Alzheimer’s Disease is a neurological illness involving deterioration in mental functions resulting from changes in brain tissue which includes shrinking of brain tissues.
Alzheimer’s Disease is progressive, irreversible, and at this time, there is no known cause or cure.
Senile dementia/Alzheimer’s type is the most common cause of intellectual decline with aging. Though Alzheimer’s Disease can be found in people in their 40’s and 50’s, it is generally diagnosed in individuals 60 years of age and older. There is an increasing incidence of Alzheimer’s with each decade past 60. Alzheimer’s Disease is found in both sexes and people of all races and social, economic, and environmental backgrounds.
Common symptoms may include:
Recent Memory Loss that Affects Job Skills: May forget things more often, and not remember them later.
Difficulty Performing Familiar Tasks: A person prepares a meal and not only forgets to serve it, but also forget they made it. They may burn more meals, because the person is easily distracted.
Problems With Language: May forget simple words or substitute inappropriate words.
Disorientation of Time and Place: Become lost on their street, not knowing where they are, how they got there, or how to get back home.
Poor or Decreased Judgment: Could entirely forget the child under their care and may dress inappropriately.
Problems With Abstract Thinking: May completely forget what numbers are and what needs to be done with them.
Misplacing Things: May put things in inappropriate places; for example, iron in the stove.
Changes in Mood or Behavior: Could exhibit rapid mood swings; for example, from calm to tears to anger, for no apparent reason.
Changes in Personality: Personalities could change drastically, becoming confused, suspicious, or fearful.
Loss of Initiative: May become passive and require cues and prompting to become involved.
How is a Diagnosis Made?
It is important to see a physician when any symptoms are recognized.

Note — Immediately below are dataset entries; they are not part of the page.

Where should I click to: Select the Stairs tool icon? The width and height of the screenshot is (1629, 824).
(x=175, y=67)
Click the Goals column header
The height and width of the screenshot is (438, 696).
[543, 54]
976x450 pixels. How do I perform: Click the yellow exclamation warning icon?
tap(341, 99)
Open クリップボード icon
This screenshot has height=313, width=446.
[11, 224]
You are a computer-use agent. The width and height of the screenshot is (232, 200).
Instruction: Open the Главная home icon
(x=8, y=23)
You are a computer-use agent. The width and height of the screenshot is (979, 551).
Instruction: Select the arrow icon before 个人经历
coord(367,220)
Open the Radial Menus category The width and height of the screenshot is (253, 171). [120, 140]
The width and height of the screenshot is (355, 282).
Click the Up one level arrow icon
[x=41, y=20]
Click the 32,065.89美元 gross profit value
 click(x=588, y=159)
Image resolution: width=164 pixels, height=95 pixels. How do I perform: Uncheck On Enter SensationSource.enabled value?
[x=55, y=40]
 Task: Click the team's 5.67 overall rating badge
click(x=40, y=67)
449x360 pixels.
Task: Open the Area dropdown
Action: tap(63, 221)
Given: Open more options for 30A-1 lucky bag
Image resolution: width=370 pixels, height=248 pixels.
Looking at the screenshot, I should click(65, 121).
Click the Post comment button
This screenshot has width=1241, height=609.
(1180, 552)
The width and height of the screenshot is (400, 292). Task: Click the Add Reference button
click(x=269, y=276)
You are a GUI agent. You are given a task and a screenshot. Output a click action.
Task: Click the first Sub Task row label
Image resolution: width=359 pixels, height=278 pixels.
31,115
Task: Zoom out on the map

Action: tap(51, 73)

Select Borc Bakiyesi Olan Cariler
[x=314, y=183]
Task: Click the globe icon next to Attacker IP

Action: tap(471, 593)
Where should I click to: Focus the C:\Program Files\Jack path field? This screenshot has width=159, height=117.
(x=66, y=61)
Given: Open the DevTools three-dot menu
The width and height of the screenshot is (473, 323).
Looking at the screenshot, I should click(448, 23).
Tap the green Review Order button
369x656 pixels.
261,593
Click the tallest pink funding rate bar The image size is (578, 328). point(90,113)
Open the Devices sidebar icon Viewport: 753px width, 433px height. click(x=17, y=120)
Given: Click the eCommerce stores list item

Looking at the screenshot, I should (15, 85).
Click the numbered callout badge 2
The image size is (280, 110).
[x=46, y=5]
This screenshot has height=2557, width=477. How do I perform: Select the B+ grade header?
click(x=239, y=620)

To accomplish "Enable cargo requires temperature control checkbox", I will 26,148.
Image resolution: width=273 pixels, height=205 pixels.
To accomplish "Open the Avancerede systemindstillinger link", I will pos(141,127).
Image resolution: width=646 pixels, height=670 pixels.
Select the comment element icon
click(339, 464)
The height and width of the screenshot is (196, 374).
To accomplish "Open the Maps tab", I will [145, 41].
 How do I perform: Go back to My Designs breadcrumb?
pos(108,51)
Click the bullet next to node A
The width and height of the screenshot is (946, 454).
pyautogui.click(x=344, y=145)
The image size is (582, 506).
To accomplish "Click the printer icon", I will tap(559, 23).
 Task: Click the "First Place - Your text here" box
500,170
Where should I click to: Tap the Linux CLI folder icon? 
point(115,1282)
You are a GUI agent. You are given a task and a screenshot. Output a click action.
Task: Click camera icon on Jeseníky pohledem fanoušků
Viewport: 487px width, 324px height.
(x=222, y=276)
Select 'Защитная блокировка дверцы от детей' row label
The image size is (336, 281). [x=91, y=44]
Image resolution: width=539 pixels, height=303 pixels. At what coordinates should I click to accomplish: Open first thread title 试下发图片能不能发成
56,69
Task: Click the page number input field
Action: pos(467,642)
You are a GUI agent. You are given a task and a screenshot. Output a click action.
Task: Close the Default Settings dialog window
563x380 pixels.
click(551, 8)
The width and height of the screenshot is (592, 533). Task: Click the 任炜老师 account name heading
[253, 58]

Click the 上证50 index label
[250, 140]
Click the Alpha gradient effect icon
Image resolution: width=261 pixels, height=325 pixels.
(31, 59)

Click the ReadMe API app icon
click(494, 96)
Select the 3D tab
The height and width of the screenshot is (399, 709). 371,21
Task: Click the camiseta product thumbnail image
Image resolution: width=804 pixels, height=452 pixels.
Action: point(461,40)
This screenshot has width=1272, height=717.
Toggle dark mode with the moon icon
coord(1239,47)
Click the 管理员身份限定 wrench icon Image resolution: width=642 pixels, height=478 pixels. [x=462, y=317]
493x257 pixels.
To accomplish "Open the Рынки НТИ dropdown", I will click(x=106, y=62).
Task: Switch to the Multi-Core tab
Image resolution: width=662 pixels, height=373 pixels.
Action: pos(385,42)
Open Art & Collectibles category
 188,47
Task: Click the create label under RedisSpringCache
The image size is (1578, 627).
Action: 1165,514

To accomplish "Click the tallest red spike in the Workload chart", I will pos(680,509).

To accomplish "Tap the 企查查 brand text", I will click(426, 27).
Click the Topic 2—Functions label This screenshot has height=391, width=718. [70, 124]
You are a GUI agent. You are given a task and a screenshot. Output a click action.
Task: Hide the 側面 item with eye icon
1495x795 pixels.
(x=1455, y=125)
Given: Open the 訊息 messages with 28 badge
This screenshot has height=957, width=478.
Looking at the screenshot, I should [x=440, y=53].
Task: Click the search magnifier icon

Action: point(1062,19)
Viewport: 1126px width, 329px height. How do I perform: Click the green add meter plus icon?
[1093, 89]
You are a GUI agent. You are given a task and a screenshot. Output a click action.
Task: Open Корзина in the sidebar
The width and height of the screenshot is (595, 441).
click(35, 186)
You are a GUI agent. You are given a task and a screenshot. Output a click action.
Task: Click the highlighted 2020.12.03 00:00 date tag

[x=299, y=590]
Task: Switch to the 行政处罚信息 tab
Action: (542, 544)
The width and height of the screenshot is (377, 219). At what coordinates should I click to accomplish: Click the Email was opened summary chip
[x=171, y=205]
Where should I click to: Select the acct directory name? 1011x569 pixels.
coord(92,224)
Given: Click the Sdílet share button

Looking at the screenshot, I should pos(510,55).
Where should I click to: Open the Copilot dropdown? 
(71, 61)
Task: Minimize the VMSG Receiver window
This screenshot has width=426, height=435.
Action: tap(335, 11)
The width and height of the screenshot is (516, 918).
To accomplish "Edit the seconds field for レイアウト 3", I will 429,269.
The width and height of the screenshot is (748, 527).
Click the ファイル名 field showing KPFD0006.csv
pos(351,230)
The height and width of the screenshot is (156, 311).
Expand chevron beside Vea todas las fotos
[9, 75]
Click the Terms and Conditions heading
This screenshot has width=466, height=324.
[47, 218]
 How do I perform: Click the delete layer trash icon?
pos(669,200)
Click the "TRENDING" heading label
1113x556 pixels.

Alzheimer’s Disease is diagnosed by the health care provider based in part on the history and progression of symptoms. Each person suspected of having Alzheimer’s Disease should undergo a thorough physical and neuropsychological evaluation.
The physical evaluation will discover reversible physical conditions that mimic Alzheimer’s Disease by undergoing comprehensive medical assessment and laboratory tests.
The neuropsychological examination will isolate perceptual and cognitive domains and evaluate each one with standardized norms. This includes basic perceptual-motor abilities, memory, attention, and concentration, language, problem-solving, mental flexibility, and orientation. An assessment of mood and personality is frequently included. This aids in the formulation of a diagnosis.
There is no known cure for Alzheimer’s Disease, and treatment is limited to the relief of symptoms and protection from the effects of the deteriorating condition. Some new medications may slow the progress of the disorder. Anxiety and agitation can be minimized through proper handling by the caretaker but may require the use of drugs and tranquilizers. General nutrition, guided exercise, and mentally stimulating activities can be done to help an Alzheimer’s patient function at the best of his or her capabilities. Family counseling may help in coping with the changes required for home care. Eventually, 24-hour monitoring and assistance may be required to provide a safe environment, control aggressive or agitated behavior, and meet physiologic needs. This may include in-home care, boarding homes, adult daycare, or convalescent homes.
Where Can the Family Get Help?
Caring for an Alzheimer’s patient can be an extremely difficult task and can produce an enormous strain on a family’s physical, emotional, and financial resources. Several local area support groups are part of the Mid-Michigan chapter. These support groups are free educational and supportive meetings to provide a forum for family and friends to discuss mutual problems, experiences, and ideas.